The event was organised by the Council on Foreign Relations Ghana, in collaboration with the family of the late Quaison-Sackey.
The book, which was completed and edited by Madam Awo Aferba Quaison-Sackey, daughter of the author, is a thrilling – albeit incomplete – life story, elegantly written.
Starting from the author’s elementary school days at his birthplace, Winneba, in the Central Region, where he obtained a distinction certificate at the Standard Seven School Leaving Examinations, the book takes the reader through Quaison-Sackey’s sojourn at Mfantsipim Secondary School where he became the Senior Prefect in his final year through to Achimota College, where he became President of the Students’ Christian Movement.
It also highlighted the author’s study through Exeter College Oxford University, where he served as President of the West Africa Students’ Union through his years as a Labour Officer in Ghana, his training as a pioneer career diplomat followed by a two-year stint as Head of Chancery in the Ghana High Commission in London.
That was followed by his appointment as Ambassador and Permanent Representative to the UN where he made history by becoming the First Black African to assume the Presidency of the UN General Assembly.

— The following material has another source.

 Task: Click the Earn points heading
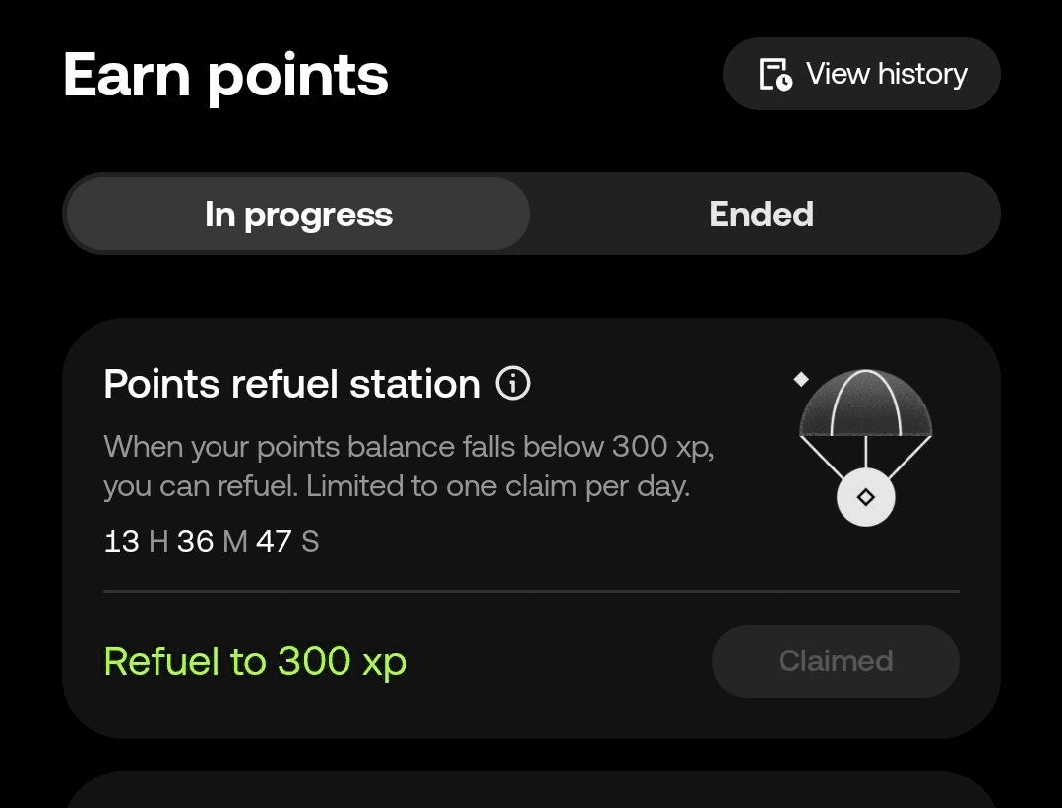225,76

The greater part of the book gives an exciting and insightful bird’s eye view of the author’s exertions at the UN during his tenure as Ambassador and Permanent Representative on then burning issues as Decolonisation, the Congo Crisis, Apartheid in South Africa, the Cuban Missile Crisis, Arab-Israeli Conflict and the UN Financial Crisis of 1964, which nearly paralysed the world body.
The book, published by Digibooks Gh. Limited, ends with the author’s post UN appointment as Foreign Minister of Ghana, his later incarceration and subsequent release, which enabled him to proceed to London to complete his law studies.
Those achievements made him a Ghanian trailblazer in international diplomacy for “many of us to follow in later years.”
“He was a pioneer who projected the African personality on the international scene and demonstrated that if given equal opportunity, Africans could perform creditably just as well as others.”
“He was a household name in Ghana because of his highly successful career at the UN in New York, and a huge source of pride and inspiration to the students of my generation,” Dr Chambas said.
Touching on Decolonisation, he said Ghana used the platform provided by the UN to push for the decolonisation of the rest of Africa.
“Alex Quaison-Sackey and his colleagues were in the vanguard in mobilising the Afro-Asian and Latin -America delegations at the UN to support the passage of, for instance, the declaration on the granting of independence to colonial countries and people.”
“This set the tone for the fight for independence, the Liberation struggle and the anti-apartheid struggles on the African Continent”.
Madam Quaison-Sackey lauded Mr Kabral Blay Amihere and Mr Daniel K. Osei, Vice President and President respectively of the Council on Foreign Relations Ghana for encouraging and supporting her to come out with the book.
Mr Osei, on his part, commended Madam Quaison-Sackey, also a member of the Council, for coming out with her father’s memoir.
He hailed the quality of training Ghanaian diplomats underwent in the early post-independence era prior to their assumption of duty.